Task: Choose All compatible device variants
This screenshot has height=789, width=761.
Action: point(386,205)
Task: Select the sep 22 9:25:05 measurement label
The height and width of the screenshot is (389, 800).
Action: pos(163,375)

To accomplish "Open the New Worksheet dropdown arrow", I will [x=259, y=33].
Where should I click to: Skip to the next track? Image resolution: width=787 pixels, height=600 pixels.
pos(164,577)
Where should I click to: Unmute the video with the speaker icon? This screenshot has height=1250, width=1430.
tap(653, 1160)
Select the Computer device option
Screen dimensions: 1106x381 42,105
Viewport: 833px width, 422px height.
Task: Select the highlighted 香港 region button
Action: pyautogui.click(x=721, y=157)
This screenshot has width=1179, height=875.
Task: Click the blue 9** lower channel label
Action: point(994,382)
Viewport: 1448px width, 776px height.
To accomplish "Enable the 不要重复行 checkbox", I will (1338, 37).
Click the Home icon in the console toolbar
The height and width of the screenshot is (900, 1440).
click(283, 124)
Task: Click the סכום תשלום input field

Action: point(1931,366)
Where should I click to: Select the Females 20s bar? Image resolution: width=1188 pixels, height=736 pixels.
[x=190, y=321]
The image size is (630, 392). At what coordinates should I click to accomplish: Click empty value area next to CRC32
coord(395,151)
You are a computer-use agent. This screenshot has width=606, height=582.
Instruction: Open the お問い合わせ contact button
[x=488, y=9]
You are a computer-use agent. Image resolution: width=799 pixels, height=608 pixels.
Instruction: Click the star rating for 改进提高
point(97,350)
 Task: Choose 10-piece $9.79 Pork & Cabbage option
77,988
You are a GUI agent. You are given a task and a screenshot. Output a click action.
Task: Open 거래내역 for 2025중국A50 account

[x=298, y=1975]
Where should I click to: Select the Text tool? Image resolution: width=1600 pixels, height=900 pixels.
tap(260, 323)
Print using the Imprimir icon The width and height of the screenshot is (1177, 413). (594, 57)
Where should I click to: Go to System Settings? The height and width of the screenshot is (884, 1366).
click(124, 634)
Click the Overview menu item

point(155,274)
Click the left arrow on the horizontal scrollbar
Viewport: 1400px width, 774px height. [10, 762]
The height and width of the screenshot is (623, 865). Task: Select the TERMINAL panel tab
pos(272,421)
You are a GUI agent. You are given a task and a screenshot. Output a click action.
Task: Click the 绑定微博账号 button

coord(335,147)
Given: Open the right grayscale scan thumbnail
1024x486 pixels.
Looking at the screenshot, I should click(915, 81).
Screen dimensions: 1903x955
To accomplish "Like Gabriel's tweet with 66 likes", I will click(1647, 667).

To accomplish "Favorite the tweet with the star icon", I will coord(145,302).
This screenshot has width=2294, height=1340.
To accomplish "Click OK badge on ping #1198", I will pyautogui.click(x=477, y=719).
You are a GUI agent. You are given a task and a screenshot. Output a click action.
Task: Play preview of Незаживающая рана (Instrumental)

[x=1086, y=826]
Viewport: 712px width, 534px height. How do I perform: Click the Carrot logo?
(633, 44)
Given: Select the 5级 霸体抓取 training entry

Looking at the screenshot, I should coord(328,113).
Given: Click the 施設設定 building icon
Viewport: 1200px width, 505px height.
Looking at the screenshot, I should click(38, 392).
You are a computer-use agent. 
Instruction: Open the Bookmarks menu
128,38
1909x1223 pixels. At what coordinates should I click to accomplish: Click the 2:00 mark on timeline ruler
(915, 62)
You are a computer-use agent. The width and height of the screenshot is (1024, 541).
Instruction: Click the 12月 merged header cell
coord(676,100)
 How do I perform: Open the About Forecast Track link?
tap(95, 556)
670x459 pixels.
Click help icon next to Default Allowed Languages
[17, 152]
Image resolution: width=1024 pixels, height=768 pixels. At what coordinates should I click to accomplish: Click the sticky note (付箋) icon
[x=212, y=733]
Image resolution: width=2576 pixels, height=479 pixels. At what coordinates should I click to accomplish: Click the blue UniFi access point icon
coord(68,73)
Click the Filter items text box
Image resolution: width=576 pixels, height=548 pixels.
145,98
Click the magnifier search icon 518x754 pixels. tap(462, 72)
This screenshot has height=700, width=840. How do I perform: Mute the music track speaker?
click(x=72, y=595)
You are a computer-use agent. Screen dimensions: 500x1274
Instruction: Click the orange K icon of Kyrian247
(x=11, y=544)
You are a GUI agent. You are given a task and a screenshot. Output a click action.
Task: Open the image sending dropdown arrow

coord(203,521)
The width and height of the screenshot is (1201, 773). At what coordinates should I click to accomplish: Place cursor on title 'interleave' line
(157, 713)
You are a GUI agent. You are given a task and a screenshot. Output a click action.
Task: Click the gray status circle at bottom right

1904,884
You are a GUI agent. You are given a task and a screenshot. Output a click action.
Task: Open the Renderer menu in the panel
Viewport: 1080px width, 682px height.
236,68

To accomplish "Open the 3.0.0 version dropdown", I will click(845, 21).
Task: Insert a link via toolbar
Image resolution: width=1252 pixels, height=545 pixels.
* * * * * * * * *
## INSTRUCTIONS TO FOLLOW
Show all lines from the entries that hold "tweet".

## TASK OUTPUT
To accomplish "Like Gabriel's tweet with 66 likes", I will click(1647, 667).
To accomplish "Favorite the tweet with the star icon", I will coord(145,302).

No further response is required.